» EXERCISE
Copy exactly. Begin at the line containing "Instruction: View the" and stop at the last line of the entries, omitting any pictures.

··· EXERCISE DATA ···

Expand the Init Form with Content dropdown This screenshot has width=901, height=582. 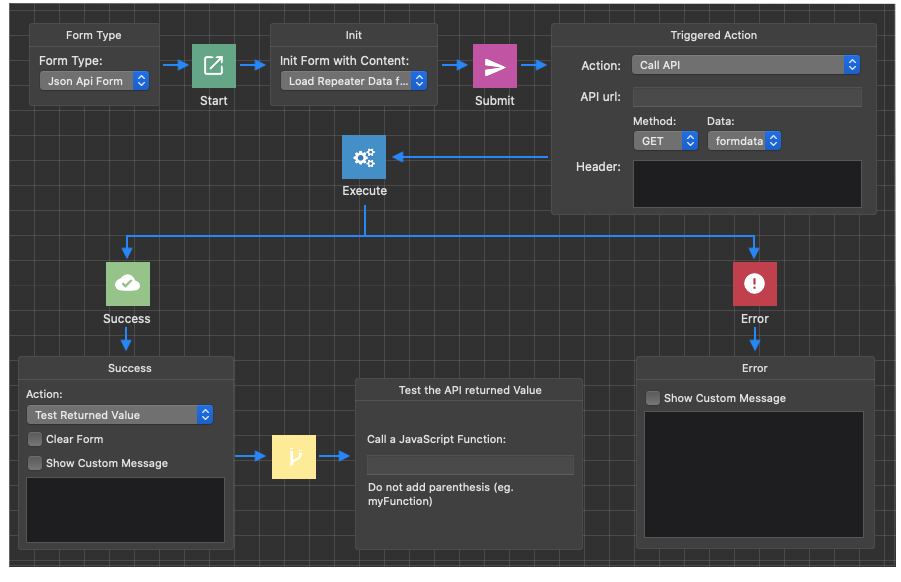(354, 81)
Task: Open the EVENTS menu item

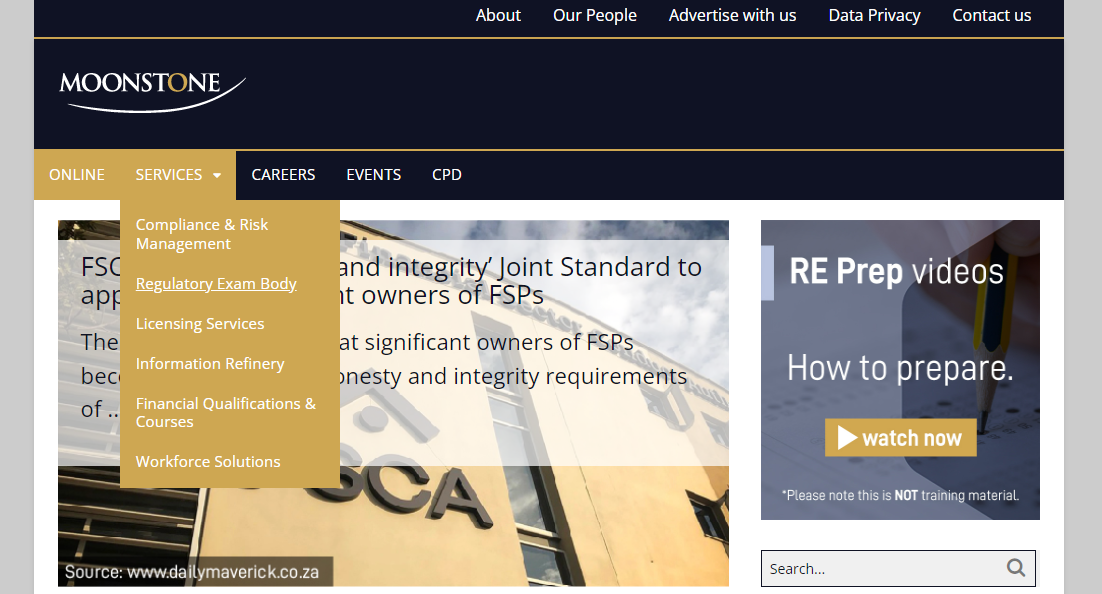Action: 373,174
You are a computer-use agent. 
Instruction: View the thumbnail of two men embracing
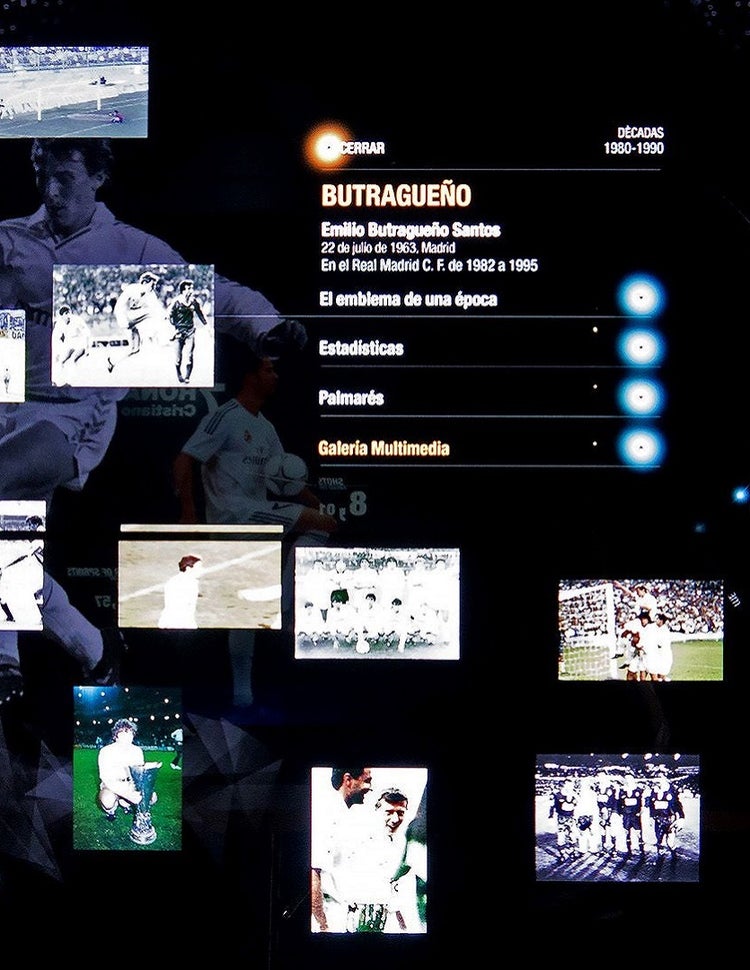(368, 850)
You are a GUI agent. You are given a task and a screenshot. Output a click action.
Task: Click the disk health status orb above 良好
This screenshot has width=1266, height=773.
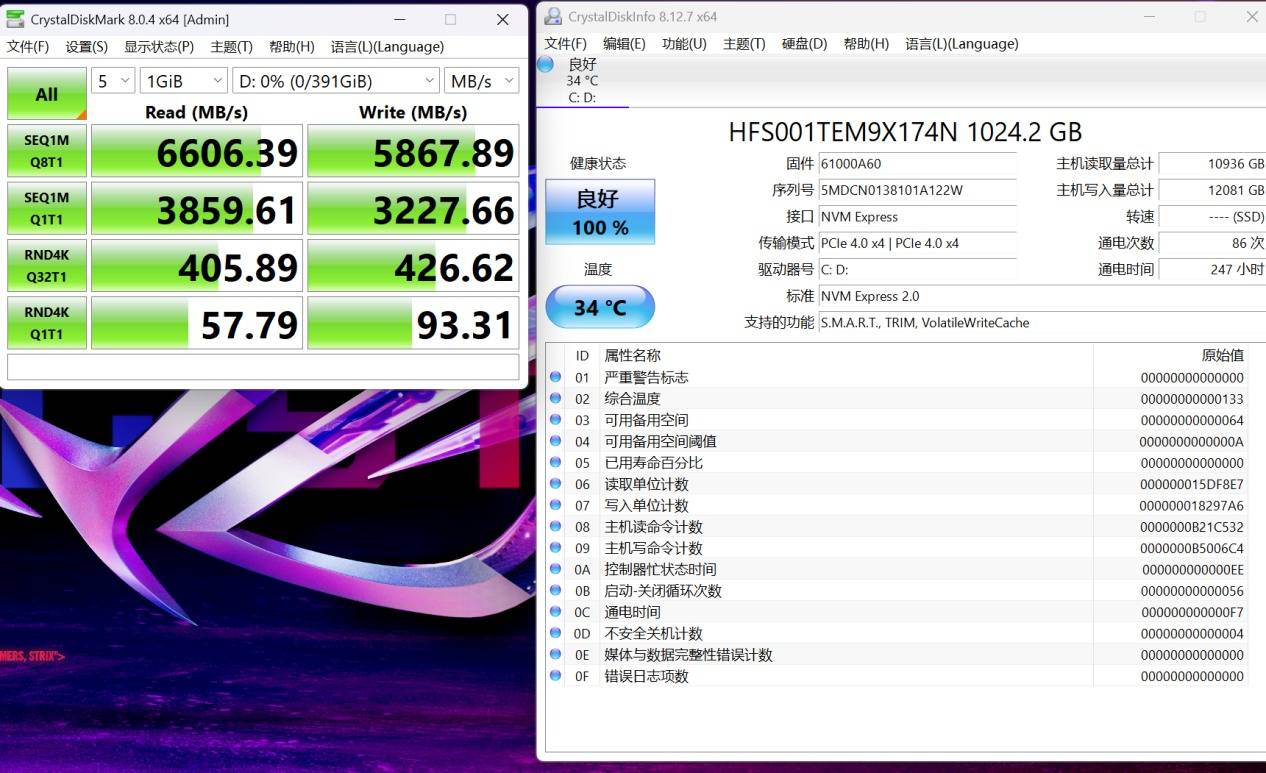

···

» PROBLEM SOLUTION
Instruction: View the thumbnail of two men embracing
(368, 850)
You are a GUI agent. You are given a task and a screenshot. Output a click action.
Task: Click the disk health status orb above 良好
This screenshot has width=1266, height=773.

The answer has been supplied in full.